*Written tasks*.
A. Reproduce the text of the IOGPUFamily patch analysis between "Running Diaphora on" and "( userHashSize )", inclusive.
B. Carry the IOGPUFamily patch analysis forward from its last line.

*Excerpt*.
######

Since macOS is also affected (macOS and iOS share a kernel and many drivers), we can use the symbolicated IOGPUFamily kext from the macOS KDK for our analysis.

Running Diaphora on the latest vulnerable kext and the patched version yields 85 changed functions in the “Interesting matches” tab. Since we don’t know which function contains the vulnerable code, we have to look through each match and analyse the differences.

One of these functions is IOGPUResource::newResourceGroup, and looking at the pseudocode view of the diff shows the following:

Before the patch:

if ( userHashSize )
    localHashSz = userHashSize; // fully user controlled
else
    localHashSz = 0x40;

a4.i32[0] = (int)localHashSz;
v5 = (uint8x8_t)vcnt_s8(a4);
v5.i16[0] = vaddlv_u8(v5);

if ( v5.i32[0] == 1 )
{
    AGXResourceTexture = IOGPU->createResource(this, a2, 3);
    if ( AGXResourceTexture )
    {
        AGXResourceTexture->lock = IOLockAlloc();
        groupMemory = IOGPUGroupMemory::groupMemory(this, localHashSz);
        AGXResourceTexture->groupMem = groupMemory;
        if ( !groupMemory )
            goto nomem;

        mallocedBuf = IOMallocTypeImpl();
        *(_OWORD *)mallocedBuf = 0u;
        *(_OWORD *)(mallocedBuf + 16) = 0u;
        *(uint64_t *)(mallocedBuf + 32) = 0LL;
        *(uint64_t *)(mallocedBuf + 40) = 0LL;
        *(uint64_t *)(mallocedBuf + 48) = 0LL;
        *(uint64_t *)(mallocedBuf + 56) = 0LL;
        AGXResourceTexture->m_mallocedBuf = mallocedBuf;

        if ( IOGPUCountedMap<unsigned long long,IOGPUResource *,IOGPUResourceCountedMapBucket,IOGPUIOLibAllocatorPolicy>::init(
              mallocedBuf,
              (unsigned int)localHashSz,
              0x100000u) )
        {
            LODWORD(AGXResource_obj->resType) |= 0x200u;
            ...
        }
        else
        {
nomem:
            ((void (__fastcall *)(AGXResource *))AGXResource_obj->vtab->release_0)(AGXResource_obj);
            return 0LL;
        }

And the patched version:

if ( (unsigned int)userHashSize > 0x3F )
{
    if ( ((unsigned int)userHashSize ^ ((uint32_t)userHashSize - 1)) <= (int)userHashSize - 1 )

######

*Provided material*.
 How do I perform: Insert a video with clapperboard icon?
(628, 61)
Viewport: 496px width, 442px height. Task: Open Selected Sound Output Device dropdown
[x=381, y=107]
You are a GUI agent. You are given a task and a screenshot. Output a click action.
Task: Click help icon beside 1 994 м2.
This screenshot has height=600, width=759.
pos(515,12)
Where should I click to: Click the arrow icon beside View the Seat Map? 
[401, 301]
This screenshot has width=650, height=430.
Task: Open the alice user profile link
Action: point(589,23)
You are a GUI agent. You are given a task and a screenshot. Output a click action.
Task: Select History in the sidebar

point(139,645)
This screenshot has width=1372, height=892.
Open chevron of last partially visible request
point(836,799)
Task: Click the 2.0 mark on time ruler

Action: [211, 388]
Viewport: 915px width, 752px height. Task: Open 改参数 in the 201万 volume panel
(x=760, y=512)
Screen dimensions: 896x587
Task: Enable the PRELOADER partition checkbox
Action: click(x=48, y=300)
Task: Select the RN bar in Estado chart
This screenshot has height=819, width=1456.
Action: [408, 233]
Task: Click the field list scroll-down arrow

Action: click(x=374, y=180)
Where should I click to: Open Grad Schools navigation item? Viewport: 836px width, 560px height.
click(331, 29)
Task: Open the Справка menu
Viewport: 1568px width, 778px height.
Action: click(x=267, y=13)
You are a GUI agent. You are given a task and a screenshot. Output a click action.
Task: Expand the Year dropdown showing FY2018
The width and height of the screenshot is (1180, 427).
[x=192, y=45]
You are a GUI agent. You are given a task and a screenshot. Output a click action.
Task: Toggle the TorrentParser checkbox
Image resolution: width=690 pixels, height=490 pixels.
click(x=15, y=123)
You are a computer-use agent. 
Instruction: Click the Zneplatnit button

######

*Answers to the tasks*.
A.
Running Diaphora on the latest vulnerable kext and the patched version yields 85 changed functions in the “Interesting matches” tab. Since we don’t know which function contains the vulnerable code, we have to look through each match and analyse the differences.

One of these functions is IOGPUResource::newResourceGroup, and looking at the pseudocode view of the diff shows the following:

Before the patch:

if ( userHashSize )

B.
    {
        _os_log_internal(
          &dword_0,
          (os_log_t)&_os_log_default,
          OS_LOG_TYPE_FAULT,
          "%s: newResourceGroup bad initial capacity: %d\n",
          "static OSPtr<IOGPUResource> IOGPUResource::newResourceGroup(IOGPU *, IOGPUDevice *, uint32_t)",
          userHashSize);
        return 0LL;
    }
    else
    {  
        AGXResourceTexture = IOGPU->createResource(this, a2, 3);
        if ( AGXResourceTexture )
        {
            AGXResourceTexture->lock = IOLockAlloc();
            groupMemory = IOGPUGroupMemory::groupMemory(this, userHashSize);
            AGXResourceTexture->groupMem = groupMemory;
            if ( !groupMemory )
                goto nomem;

            mallocedBuf = IOMallocTypeImpl();
            *(_OWORD *)mallocedBuf = 0u;
            *(_OWORD *)(mallocedBuf + 16) = 0u;
            *(uint32_t *)(mallocedBuf + 32) = 0;
            *(uint64_t *)(mallocedBuf + 40) = 0LL;
            *(uint32_t *)(mallocedBuf + 36) = 0;
            *(uint64_t *)(mallocedBuf + 48) = 0LL;
            *(uint64_t *)(mallocedBuf + 56) = 0LL;
            AGXResourceTexture->m_mallocedBuf = mallocedBuf;

            if ( IOGPUCountedMap<unsigned long long,IOGPUResource *,IOGPUResourceCountedMapBucket,IOGPUIOLibAllocatorPolicy>::init(
                   mallocedBuf,
                   (unsigned int)userHashSize,
                   0x100000u) )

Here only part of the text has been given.